The most magic delivery of these lie-spinners is their claim that the "mainstream media" have a liberal, left-wing bias. This is really how the far, and not so far, right see much of the corporate and state media — even token radical dissent or mild departure from government-ordained ideological orthodoxy is intolerable to the right. One would think that the airwaves offer a 24/7 diet of John Pilger or Noam Chomsky whilst US politicians and military spokespersons struggle to get a word in.
Satirising the pathological crazies and Bush maniacs of the US right is tremendous fun in the hands of Franken with his vigorous wit. Only the satire-impaired could fail to be entertained. Unfortunately, Franken's crap-detector goes off-line when the pile of steaming manure being examined has been deposited by the US Democratic Party. You will wait in vain for the punchline when Franken refers to former US President, Bill Clinton, as a "champion of the war on terror" (perhaps only the people of Sudan appreciated the irony of their pharmaceutical factory being destroyed by Clinton's 'anti-terrorist' bombs in 1998), and don't bother looking for any sarcasm in Franken's assessment of the Clinton-Gore "legacy of peace and prosperity" (again the joke is on the half million Iraqi children killed by Democrat-administered sanctions against Iraq in the 1990s).
Franken, who entertains US troops overseas in US military bases and who performs corporate gigs, has no fundamental problem with US imperialism or capitalist economy — providing it's in the hands of his satire-immune Democrats. Franken proclaims his (and the Democrats') patriotism whilst internationalism takes a back seat. Putting nation before class, however, means that Franken, and the Democrats, fall for the sucker punch whenever the flag of imperialist aggression is waved. Franken fell for the lies on Iraq (and, despite his sheepish apology for being conned, still thinks the US troops occupying Iraq are "nation-building").
Franken is as funny as Michael Moore (if somewhat cruder) but, unlike Moore, he has set up a no-go area — US capitalism and its Democrat political managers. Yes, Bush and his neo-cons are mad and bad, but the problem, capitalism, is way larger than just the extremist right-wing cabal currently in the White House. Franken doesn't analyse why Bush and the capitalist media lie, because the answer would get to the heart of capitalism (whatever capitalist party governs the show) — selfish and bloodthirsty regard only for profit for the few.
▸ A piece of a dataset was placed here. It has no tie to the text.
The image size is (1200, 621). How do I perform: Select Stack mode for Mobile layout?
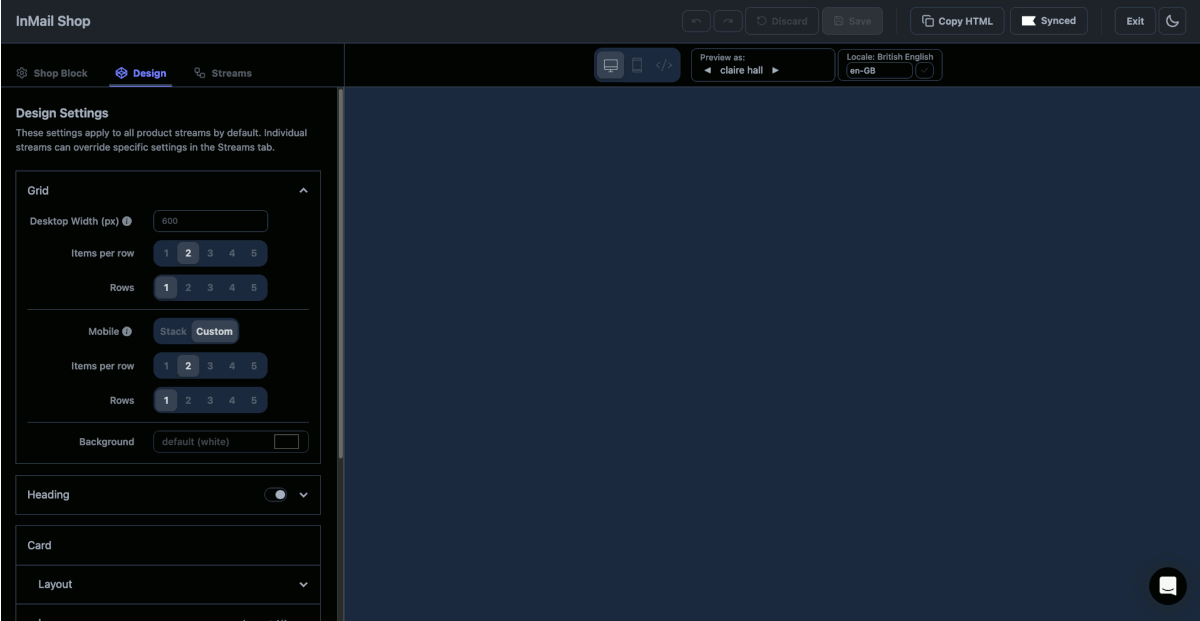pyautogui.click(x=172, y=331)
Imagine Bush being slipped a truth drug and saying "My tax cuts are to benefit the rudely wealthy, not you peasants. My war against Iraq is to liberate Iraqi wealth and oil for US corporations, and to hell with you and your opinions, and here's a bunch of stuff we made up about WMD to cover our tracks." Nothing good for Bush and the US capitalist class could come from such honesty. These serial lie-pushers (in parliament and the corporate media) deserve all the ridicule they get.
From Green Left Weekly, September 22, 2004.